Hinpetch Daungsupawong1, Viroj Wiwanitkit2

1Private Academic Consultant, Phonhong, Lao People’s Democratic Republic; 2Department of Research Analytics, Saveetha Dental College and Hospitals, Saveetha Institute of Medical and Technical Sciences, Saveetha University, Chennai, India.

Received on March 13, 2025. Accepted April 16, 2025.

Dear Editor, the publication of “Evaluating the accuracy of large language models in answering mammography screening questions in Italian and English: a study based on the Eusobi guidelines”1 is intriguing. The study of artificial intelligence (AI) and the use of large language models (LLMs) in giving medical information has grown in popularity, particularly in the context of breast cancer screening via systems such as ChatGPT, Gemini, and Copilot.

This study evaluated responses to mammography questions presented in Italian and English using the Eusobi methodology, which is an effective method for evaluating LLMs’ capacity to offer accurate and full answers. However, the statistical methods used in this study have limitations and may not provide a full and reliable assessment.

Using a Likert scale to analyze responses may be an effective scoring approach, but it does not entirely reflect the complexity of the responses, such as the granularity or depth of the material, therefore the responses may be incompletely assessed. Furthermore, utilizing averages for comparison may not provide a complete picture of the accuracy of responses to each item. For example, responses with great granularity may be evaluated equally to those with insufficient information, resulting in an assessment that does not accurately reflect the depth and relevance of the comments.

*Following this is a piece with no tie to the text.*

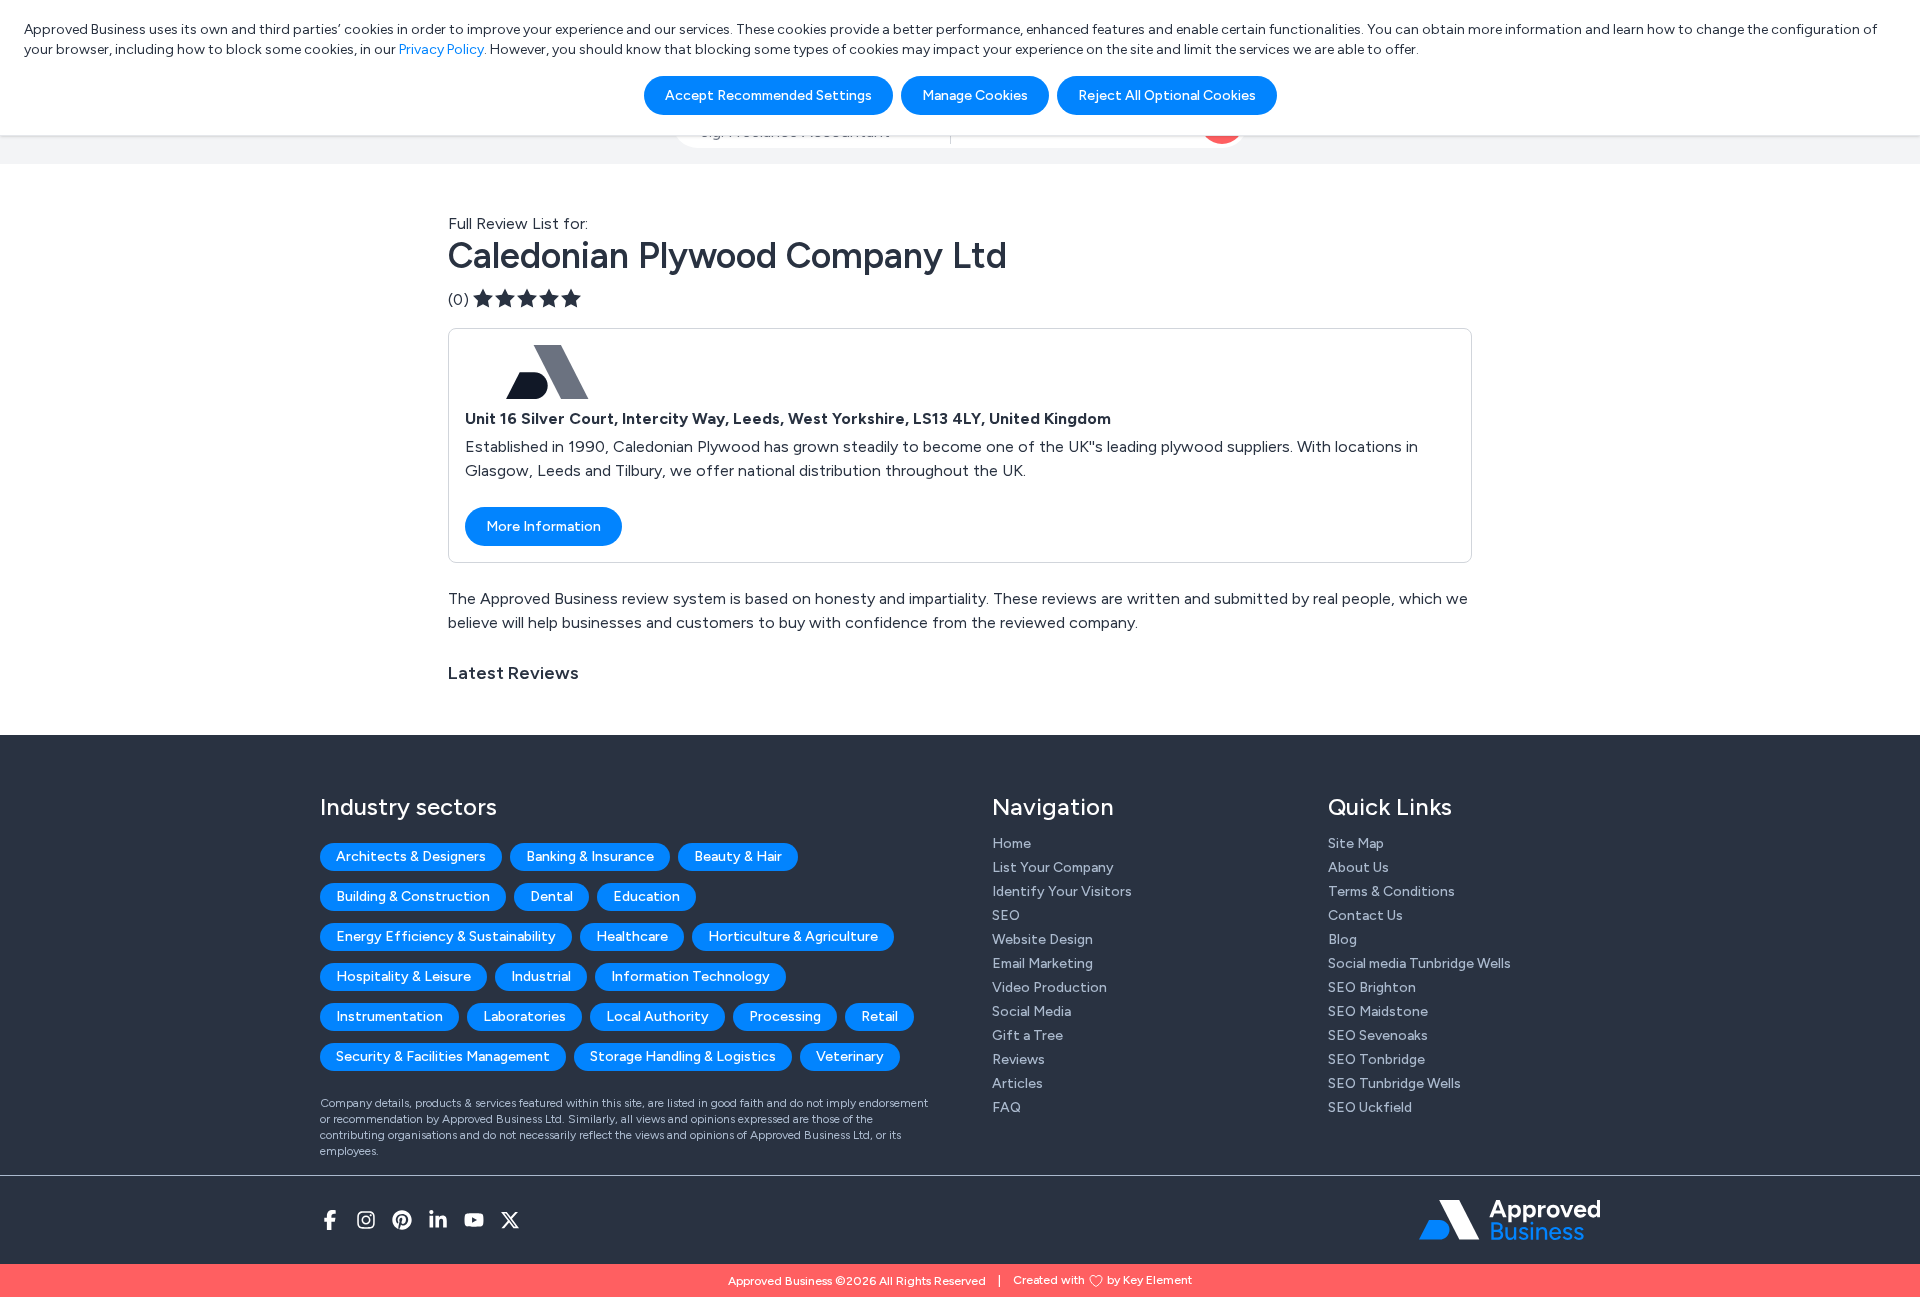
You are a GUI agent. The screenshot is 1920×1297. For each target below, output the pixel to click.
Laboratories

Important questions for future discussions could include the consideration of statistical methods that better capture differences in response quality, such as the use of content analysis or more sophisticated models to analyze the data obtained from LLMs. Further studies should be conducted on the use of authoritative sources in different languages, especially in Italian, where sources are not specific to radiology. These studies will help us better understand the limitations of LLMs.

In the future, language models should be created to process and comprehend medical data at a deeper level, including specialized and constantly updated medical data sources. Testing LLMs with more complicated questions and assessing expert responses will allow us to improve the system’s ability to offer more accurate and reliable medical answers.

AI declaration: the authors used language editing computational tool in preparation of the article.

Authors’ contribution: HP 50% ideas, writing, analyzing, approval; VW 50% ideas, supervision, approval.

Conflict of interests: the authors have no conflict of interests to declare.

References

1. Signorini M, Fontani S, Minichetti P, Teggi S, Barusco A, Favat M. [Evaluating the accuracy of large language models in answering mammography screening questions in Italian and English: a study based on the Eusobi guidelines]. Recenti Prog Med 2025; 116: 162-7.